Nearly exact and highly efficient elastic-plastic homogenization and/or direct numerical simulation of low-mass metallic systems with architected cellular microstructures

Additive manufacturing has enabled the fabrication of lightweight materials with intricate cellular architectures. These materials are interesting due to their properties which can be optimized upon the choice of the parent material and the topology of the architecture, making them appropriate for a wide range of applications including lightweight aerospace structures, energy absorption, thermal management, metamaterials, and bioscaffolds. In this paper we present the simplest initial computational framework for the analysis, design, and topology optimization of low-mass metallic systems with architected cellular microstructures.
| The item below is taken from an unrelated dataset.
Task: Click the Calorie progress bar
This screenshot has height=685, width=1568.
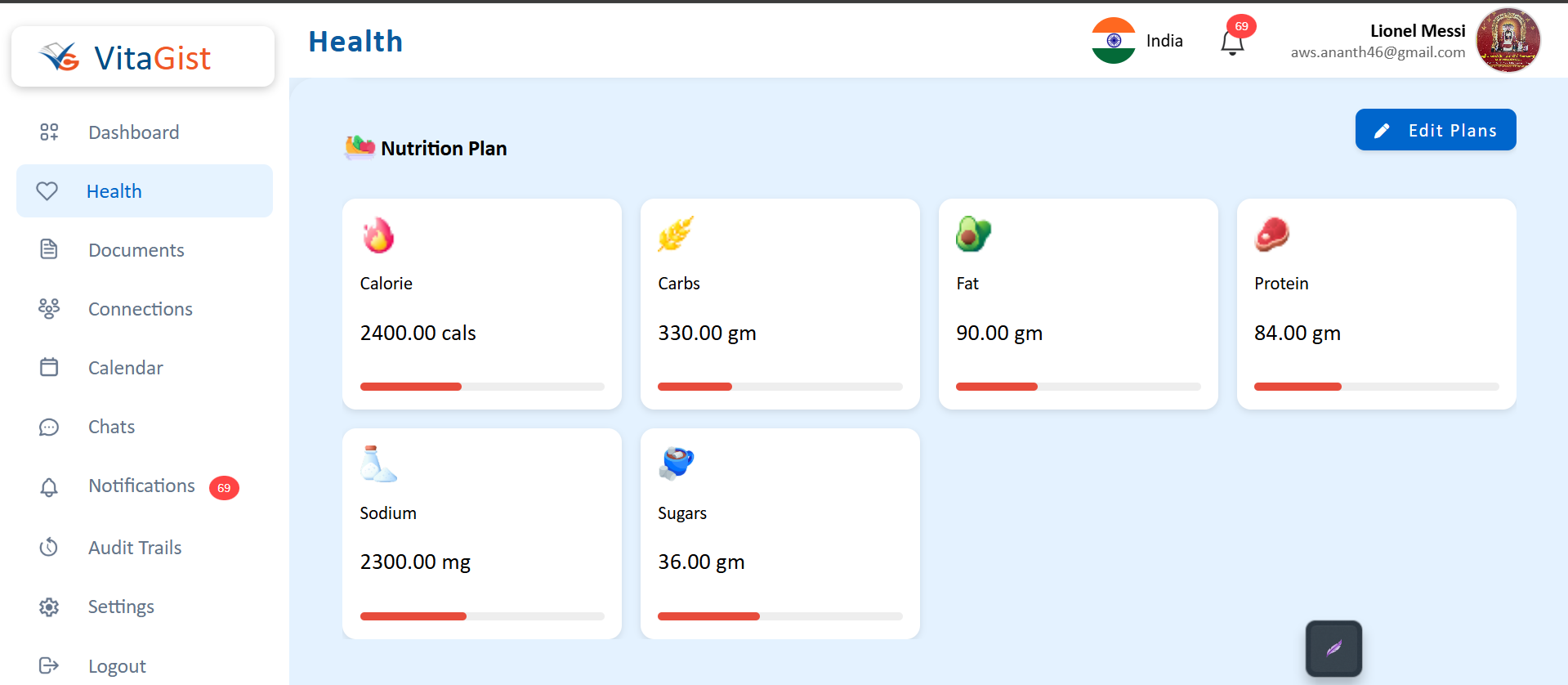Action: tap(482, 387)
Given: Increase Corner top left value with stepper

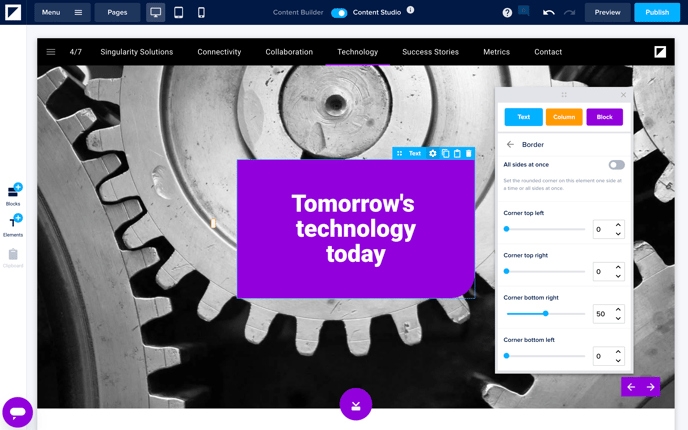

A very efficient elastic-plastic homogenization of a repetitive Representative Volume Element (RVE) of the microlattice is proposed. Each member of the cellular microstructure undergoing large elastic-plastic deformations is modeled using only one nonlinear three-dimensional (3D) beam element with 6 degrees of freedom (DOF) at each of the 2 nodes of the beam. The nonlinear coupling of axial, torsional, and bidirectional-bending deformations is considered for each 3D spatial beam element. The plastic hinge method, with arbitrary locations of the hinges along the beam, is utilized to study the effect of plasticity. We derive an explicit expression for the tangent stiffness matrix of each member of the cellular microstructure using a mixed variational principle in the updated Lagrangian corotational reference frame. To solve the incremental tangent stiffness equations, a newly proposed Newton homotopy method is employed. In contrast to the Newton's method and the Newton-Raphson iteration method, which require the inversion of the Jacobian matrix, our homotopy methods avoid inverting it. We have developed a code called CELLS/LIDS (CELLular Structures/Large Inelastic DeformationS), which provides the capabilities to study the variation of the mechanical properties of the low-mass metallic cellular structures by changing their topology. Thus, due to the efficiency of this method we can employ it for topology optimization design and for impact/energy absorption analyses.